▸ A run of rows
+ + + + +

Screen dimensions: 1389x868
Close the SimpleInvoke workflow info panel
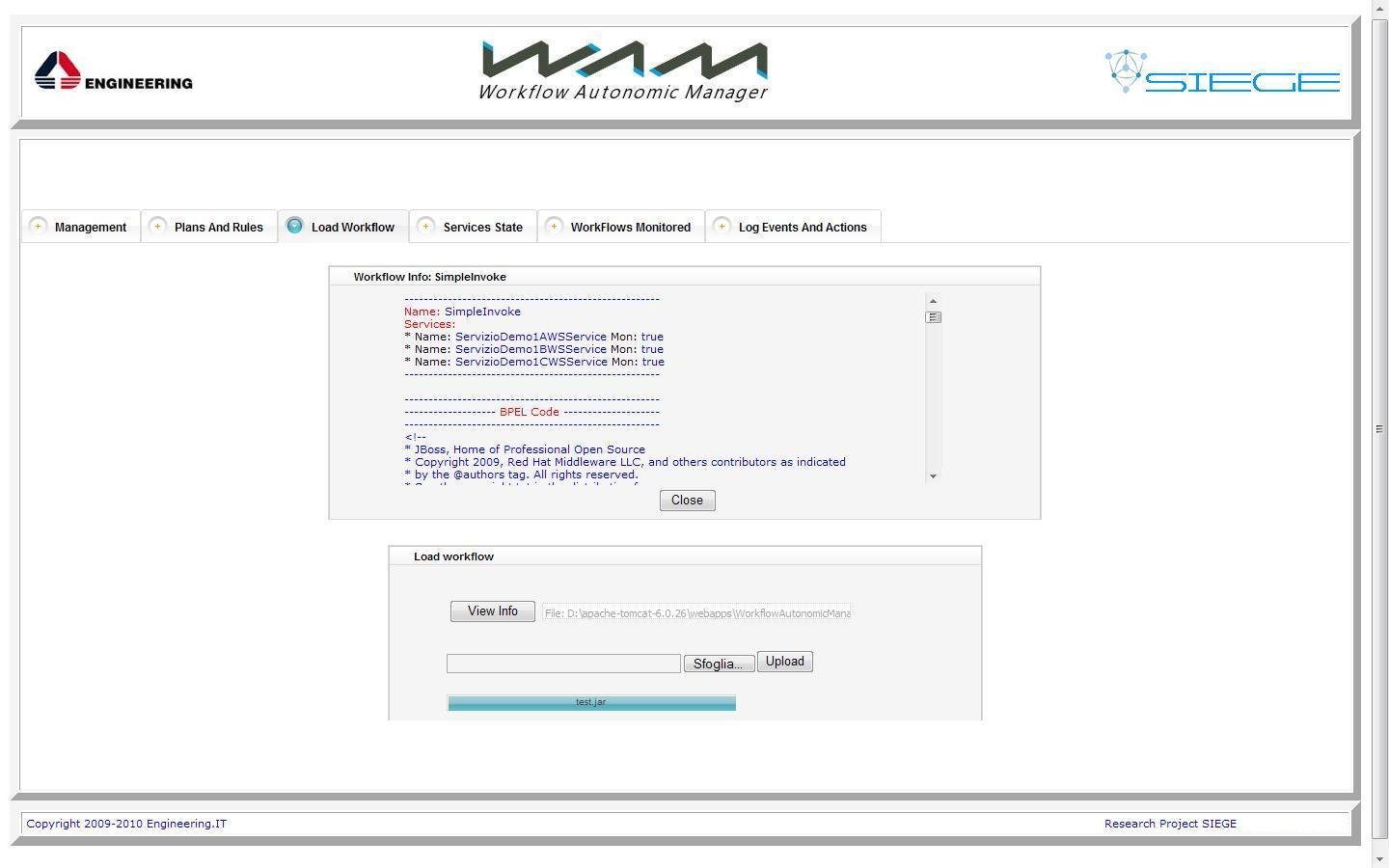pyautogui.click(x=687, y=500)
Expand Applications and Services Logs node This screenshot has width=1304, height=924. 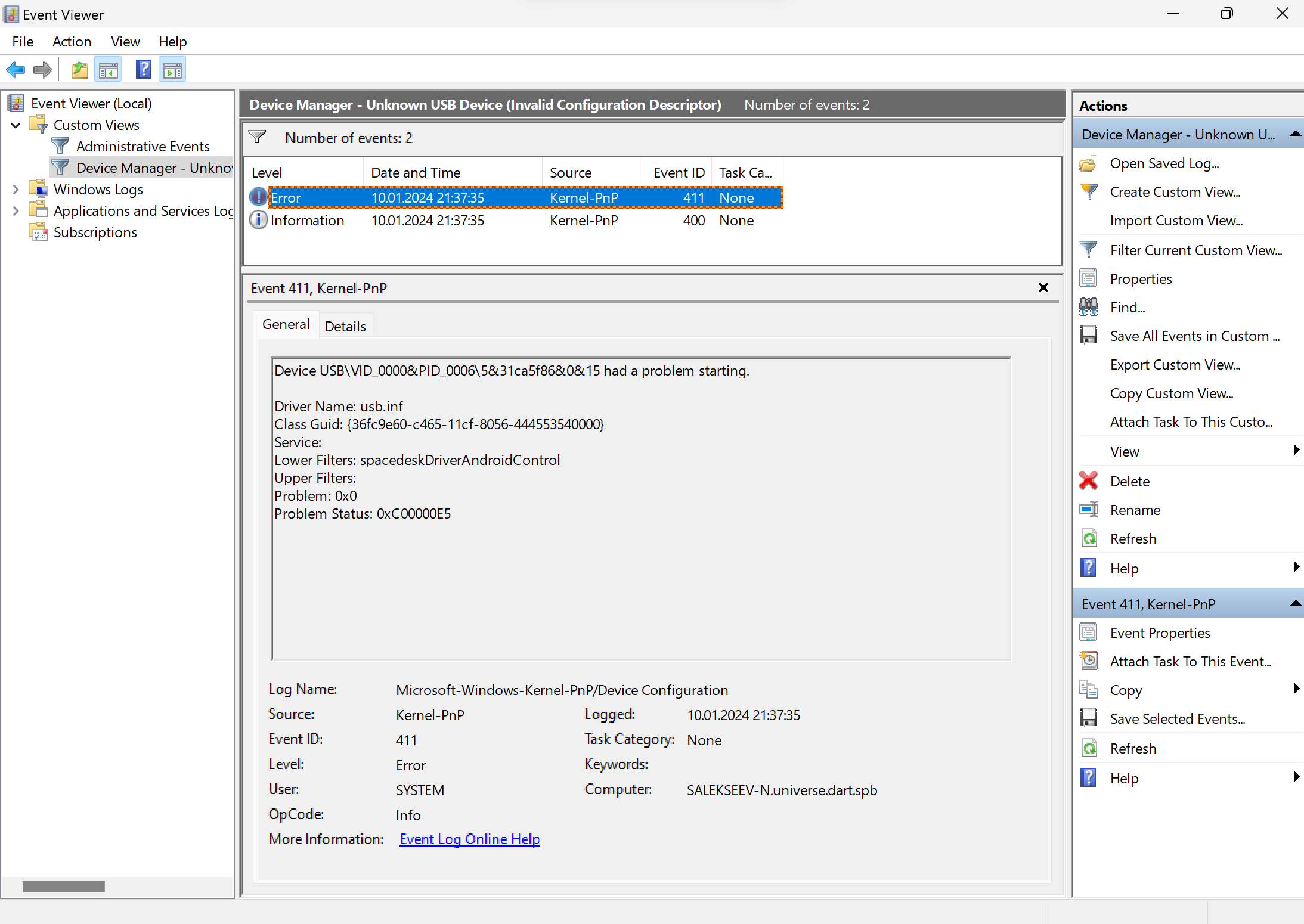(x=16, y=211)
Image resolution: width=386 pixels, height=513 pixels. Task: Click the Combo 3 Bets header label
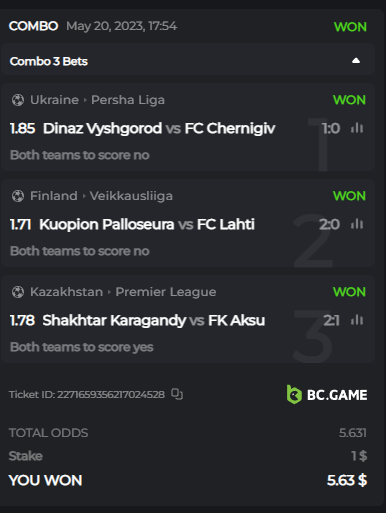pos(49,61)
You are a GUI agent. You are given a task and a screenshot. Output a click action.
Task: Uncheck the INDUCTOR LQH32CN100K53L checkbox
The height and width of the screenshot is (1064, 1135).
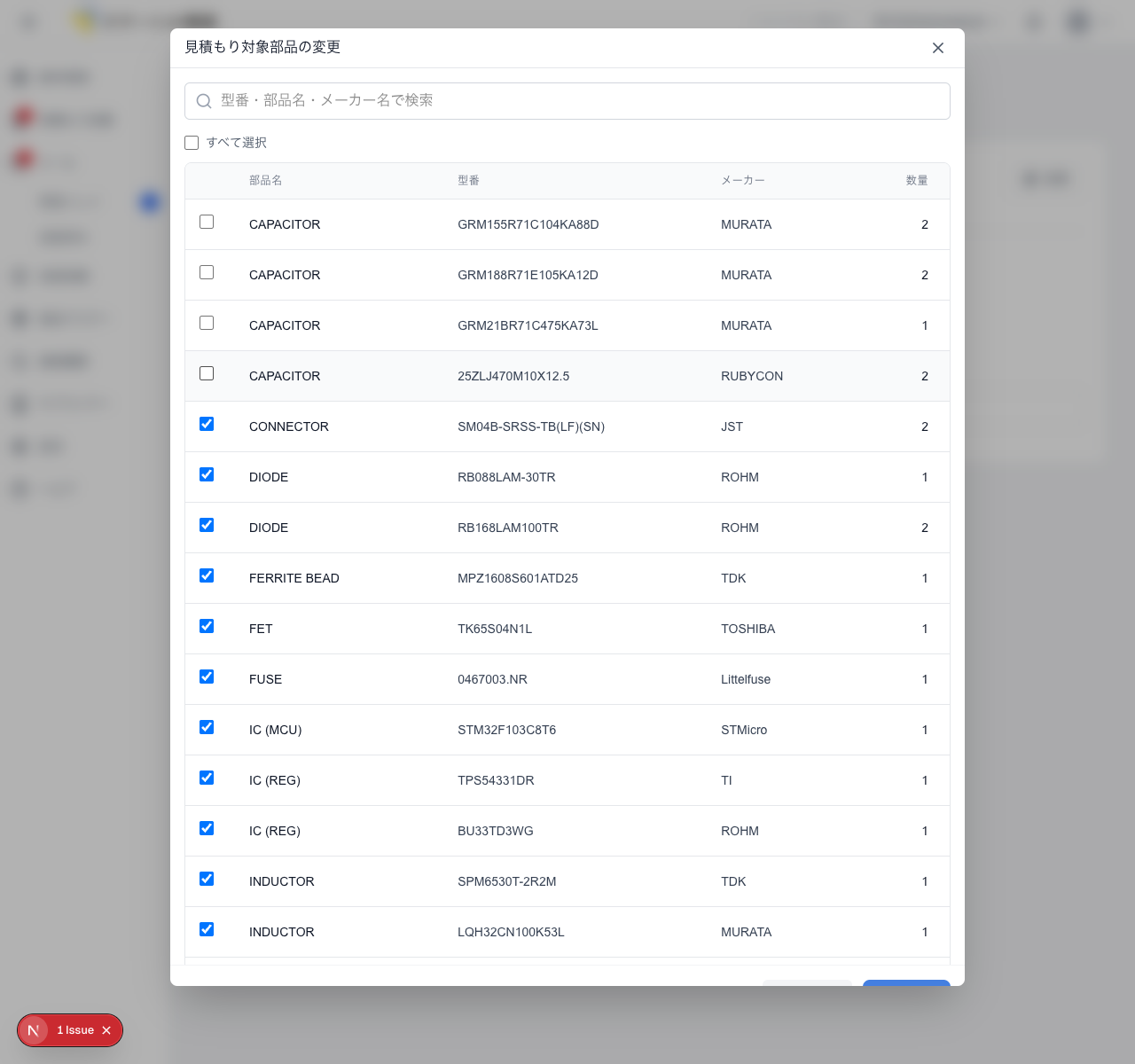pos(207,929)
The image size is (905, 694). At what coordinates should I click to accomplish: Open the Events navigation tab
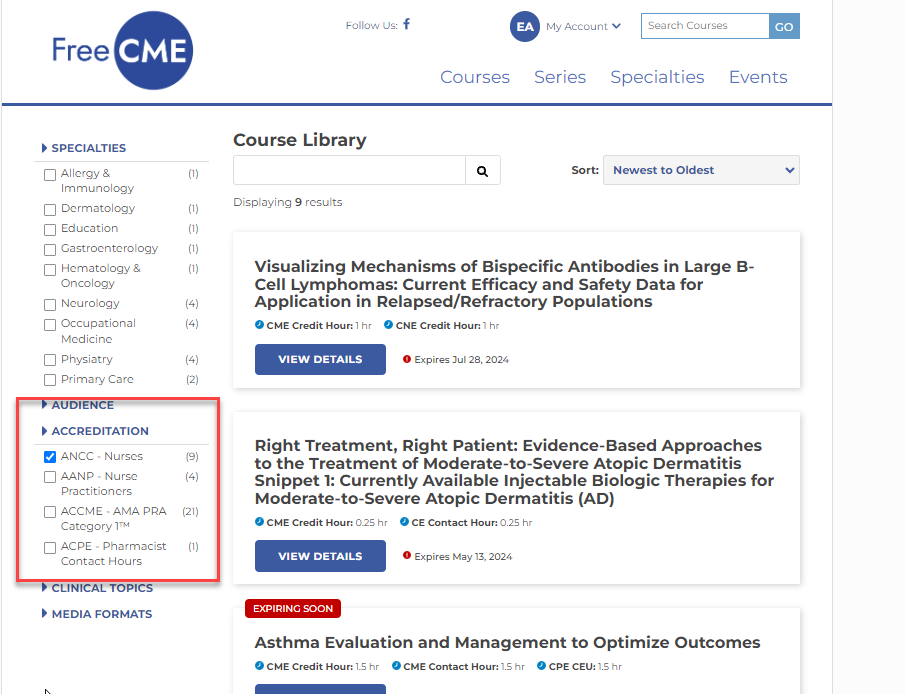757,77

+ + + + +

▸ Task instructions
Copy the rows from the line containing "The image size" through the end of the rows, including both ends, and leave the pictures out.

▸ Finished answer
The image size is (905, 694). At what coordinates should I click to accomplish: Open the Events navigation tab
757,77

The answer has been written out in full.